TASK STATEMENT => Transcribe the records below. Leave every word as it is.
═══ INFORMATION GIVEN
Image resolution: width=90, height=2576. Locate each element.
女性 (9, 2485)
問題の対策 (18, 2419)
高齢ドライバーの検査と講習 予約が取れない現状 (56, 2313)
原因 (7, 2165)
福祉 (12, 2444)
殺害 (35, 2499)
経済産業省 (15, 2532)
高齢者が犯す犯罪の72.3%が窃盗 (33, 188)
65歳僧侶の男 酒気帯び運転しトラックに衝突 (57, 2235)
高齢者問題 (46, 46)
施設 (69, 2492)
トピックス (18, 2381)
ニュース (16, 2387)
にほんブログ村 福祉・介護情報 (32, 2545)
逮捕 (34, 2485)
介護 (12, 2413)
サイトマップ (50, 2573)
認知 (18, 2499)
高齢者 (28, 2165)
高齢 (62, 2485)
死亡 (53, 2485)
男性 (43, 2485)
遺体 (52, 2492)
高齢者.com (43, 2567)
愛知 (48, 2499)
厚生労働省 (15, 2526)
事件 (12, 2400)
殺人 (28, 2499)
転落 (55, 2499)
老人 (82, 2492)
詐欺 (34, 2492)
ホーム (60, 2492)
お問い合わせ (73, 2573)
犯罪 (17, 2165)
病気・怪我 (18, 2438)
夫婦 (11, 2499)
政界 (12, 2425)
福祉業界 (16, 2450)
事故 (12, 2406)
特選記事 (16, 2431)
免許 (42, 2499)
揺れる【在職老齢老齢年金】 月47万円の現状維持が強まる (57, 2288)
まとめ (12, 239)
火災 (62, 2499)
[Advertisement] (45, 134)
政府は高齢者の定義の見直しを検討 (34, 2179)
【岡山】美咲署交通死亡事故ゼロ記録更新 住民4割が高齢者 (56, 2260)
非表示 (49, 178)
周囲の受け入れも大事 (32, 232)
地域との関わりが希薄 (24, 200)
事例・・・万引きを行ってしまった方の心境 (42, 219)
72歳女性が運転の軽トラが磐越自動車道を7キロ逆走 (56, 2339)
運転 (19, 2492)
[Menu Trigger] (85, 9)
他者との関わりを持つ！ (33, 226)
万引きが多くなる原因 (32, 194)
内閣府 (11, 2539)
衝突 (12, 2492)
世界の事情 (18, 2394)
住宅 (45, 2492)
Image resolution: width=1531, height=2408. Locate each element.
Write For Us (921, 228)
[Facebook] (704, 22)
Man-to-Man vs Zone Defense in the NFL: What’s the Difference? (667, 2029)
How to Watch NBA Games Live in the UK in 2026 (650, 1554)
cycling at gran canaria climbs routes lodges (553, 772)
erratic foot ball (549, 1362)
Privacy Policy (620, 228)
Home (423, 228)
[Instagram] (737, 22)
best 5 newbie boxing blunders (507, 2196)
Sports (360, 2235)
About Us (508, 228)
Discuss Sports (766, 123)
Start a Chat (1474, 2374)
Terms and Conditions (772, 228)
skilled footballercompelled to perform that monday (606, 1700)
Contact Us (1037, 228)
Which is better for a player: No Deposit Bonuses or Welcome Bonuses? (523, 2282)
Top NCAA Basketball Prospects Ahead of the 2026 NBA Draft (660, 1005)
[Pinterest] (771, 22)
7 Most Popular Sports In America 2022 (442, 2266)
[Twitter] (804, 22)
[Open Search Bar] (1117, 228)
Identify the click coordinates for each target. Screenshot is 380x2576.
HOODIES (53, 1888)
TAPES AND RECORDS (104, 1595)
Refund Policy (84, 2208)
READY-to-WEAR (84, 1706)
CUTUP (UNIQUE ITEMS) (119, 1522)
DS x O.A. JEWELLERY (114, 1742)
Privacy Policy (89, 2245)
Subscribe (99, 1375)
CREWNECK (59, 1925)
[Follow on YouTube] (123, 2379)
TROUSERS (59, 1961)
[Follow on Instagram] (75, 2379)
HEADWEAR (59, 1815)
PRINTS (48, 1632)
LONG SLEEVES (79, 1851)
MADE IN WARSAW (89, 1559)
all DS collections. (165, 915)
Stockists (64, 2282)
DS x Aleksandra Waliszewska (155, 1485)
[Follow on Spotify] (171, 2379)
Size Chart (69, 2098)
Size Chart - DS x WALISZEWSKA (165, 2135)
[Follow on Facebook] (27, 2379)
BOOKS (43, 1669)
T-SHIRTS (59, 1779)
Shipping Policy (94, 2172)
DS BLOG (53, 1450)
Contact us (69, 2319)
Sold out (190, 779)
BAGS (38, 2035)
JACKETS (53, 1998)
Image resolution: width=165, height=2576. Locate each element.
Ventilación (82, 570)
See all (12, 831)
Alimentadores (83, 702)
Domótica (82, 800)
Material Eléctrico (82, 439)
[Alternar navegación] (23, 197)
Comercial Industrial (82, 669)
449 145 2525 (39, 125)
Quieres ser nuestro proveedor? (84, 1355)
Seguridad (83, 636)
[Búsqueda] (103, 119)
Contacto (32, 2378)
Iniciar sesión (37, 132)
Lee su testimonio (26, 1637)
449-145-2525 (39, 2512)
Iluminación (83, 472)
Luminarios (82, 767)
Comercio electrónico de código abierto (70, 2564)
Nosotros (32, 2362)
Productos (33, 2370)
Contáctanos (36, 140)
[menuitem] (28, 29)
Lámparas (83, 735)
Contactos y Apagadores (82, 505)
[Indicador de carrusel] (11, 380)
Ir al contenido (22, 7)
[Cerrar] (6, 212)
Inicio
══════
RESULT OF THE TASK =>
Image resolution: width=90, height=2576. Locate each element.
女性 (9, 2485)
問題の対策 (18, 2419)
高齢ドライバーの検査と講習 予約が取れない現状 (56, 2313)
原因 (7, 2165)
福祉 (12, 2444)
殺害 (35, 2499)
経済産業省 (15, 2532)
高齢者が犯す犯罪の72.3%が窃盗 (33, 188)
65歳僧侶の男 酒気帯び運転しトラックに衝突 (57, 2235)
高齢者問題 (46, 46)
施設 (69, 2492)
トピックス (18, 2381)
ニュース (16, 2387)
にほんブログ村 福祉・介護情報 (32, 2545)
逮捕 (34, 2485)
介護 (12, 2413)
サイトマップ (50, 2573)
認知 (18, 2499)
高齢者 (28, 2165)
高齢 (62, 2485)
死亡 (53, 2485)
男性 (43, 2485)
遺体 (52, 2492)
高齢者.com (43, 2567)
愛知 (48, 2499)
厚生労働省 (15, 2526)
事件 (12, 2400)
殺人 (28, 2499)
転落 (55, 2499)
老人 (82, 2492)
詐欺 (34, 2492)
ホーム (60, 2492)
お問い合わせ (73, 2573)
犯罪 (17, 2165)
病気・怪我 (18, 2438)
夫婦 (11, 2499)
政界 (12, 2425)
福祉業界 (16, 2450)
事故 (12, 2406)
特選記事 (16, 2431)
免許 (42, 2499)
揺れる【在職老齢老齢年金】 月47万円の現状維持が強まる (57, 2288)
まとめ (12, 239)
火災 (62, 2499)
[Advertisement] (45, 134)
政府は高齢者の定義の見直しを検討 (34, 2179)
【岡山】美咲署交通死亡事故ゼロ記録更新 住民4割が高齢者 (56, 2260)
非表示 (49, 178)
周囲の受け入れも大事 (32, 232)
地域との関わりが希薄 (24, 200)
事例・・・万引きを行ってしまった方の心境 (42, 219)
72歳女性が運転の軽トラが磐越自動車道を7キロ逆走 (56, 2339)
運転 (19, 2492)
[Menu Trigger] (85, 9)
他者との関わりを持つ！ (33, 226)
万引きが多くなる原因 (32, 194)
内閣府 (11, 2539)
衝突 (12, 2492)
世界の事情 (18, 2394)
住宅 (45, 2492)
Image resolution: width=1531, height=2408. Locate each element.
Write For Us (921, 228)
[Facebook] (704, 22)
Man-to-Man vs Zone Defense in the NFL: What’s the Difference? (667, 2029)
How to Watch NBA Games Live in the UK in 2026 (650, 1554)
cycling at gran canaria climbs routes lodges (553, 772)
erratic foot ball (549, 1362)
Privacy Policy (620, 228)
Home (423, 228)
[Instagram] (737, 22)
best 5 newbie boxing blunders (507, 2196)
Sports (360, 2235)
About Us (508, 228)
Discuss Sports (766, 123)
Start a Chat (1474, 2374)
Terms and Conditions (772, 228)
skilled footballercompelled to perform that monday (606, 1700)
Contact Us (1037, 228)
Which is better for a player: No Deposit Bonuses or Welcome Bonuses? (523, 2282)
Top NCAA Basketball Prospects Ahead of the 2026 NBA Draft (660, 1005)
[Pinterest] (771, 22)
7 Most Popular Sports In America 2022 (442, 2266)
[Twitter] (804, 22)
[Open Search Bar] (1117, 228)
Identify the click coordinates for each target. Screenshot is 380x2576.
HOODIES (53, 1888)
TAPES AND RECORDS (104, 1595)
Refund Policy (84, 2208)
READY-to-WEAR (84, 1706)
CUTUP (UNIQUE ITEMS) (119, 1522)
DS x O.A. JEWELLERY (114, 1742)
Privacy Policy (89, 2245)
Subscribe (99, 1375)
CREWNECK (59, 1925)
[Follow on YouTube] (123, 2379)
TROUSERS (59, 1961)
[Follow on Instagram] (75, 2379)
HEADWEAR (59, 1815)
PRINTS (48, 1632)
LONG SLEEVES (79, 1851)
MADE IN WARSAW (89, 1559)
all DS collections. (165, 915)
Stockists (64, 2282)
DS x Aleksandra Waliszewska (155, 1485)
[Follow on Spotify] (171, 2379)
Size Chart (69, 2098)
Size Chart - DS x WALISZEWSKA (165, 2135)
[Follow on Facebook] (27, 2379)
BOOKS (43, 1669)
T-SHIRTS (59, 1779)
Shipping Policy (94, 2172)
DS BLOG (53, 1450)
Contact us (69, 2319)
Sold out (190, 779)
BAGS (38, 2035)
JACKETS (53, 1998)
Image resolution: width=165, height=2576. Locate each element.
Ventilación (82, 570)
See all (12, 831)
Alimentadores (83, 702)
Domótica (82, 800)
Material Eléctrico (82, 439)
[Alternar navegación] (23, 197)
Comercial Industrial (82, 669)
449 145 2525 (39, 125)
Quieres ser nuestro proveedor? (84, 1355)
Seguridad (83, 636)
[Búsqueda] (103, 119)
Contacto (32, 2378)
Iniciar sesión (37, 132)
Lee su testimonio (26, 1637)
449-145-2525 (39, 2512)
Iluminación (83, 472)
Luminarios (82, 767)
Comercio electrónico de código abierto (70, 2564)
Nosotros (32, 2362)
Productos (33, 2370)
Contáctanos (36, 140)
[menuitem] (28, 29)
Lámparas (83, 735)
Contactos y Apagadores (82, 505)
[Indicador de carrusel] (11, 380)
Ir al contenido (22, 7)
[Cerrar] (6, 212)
Inicio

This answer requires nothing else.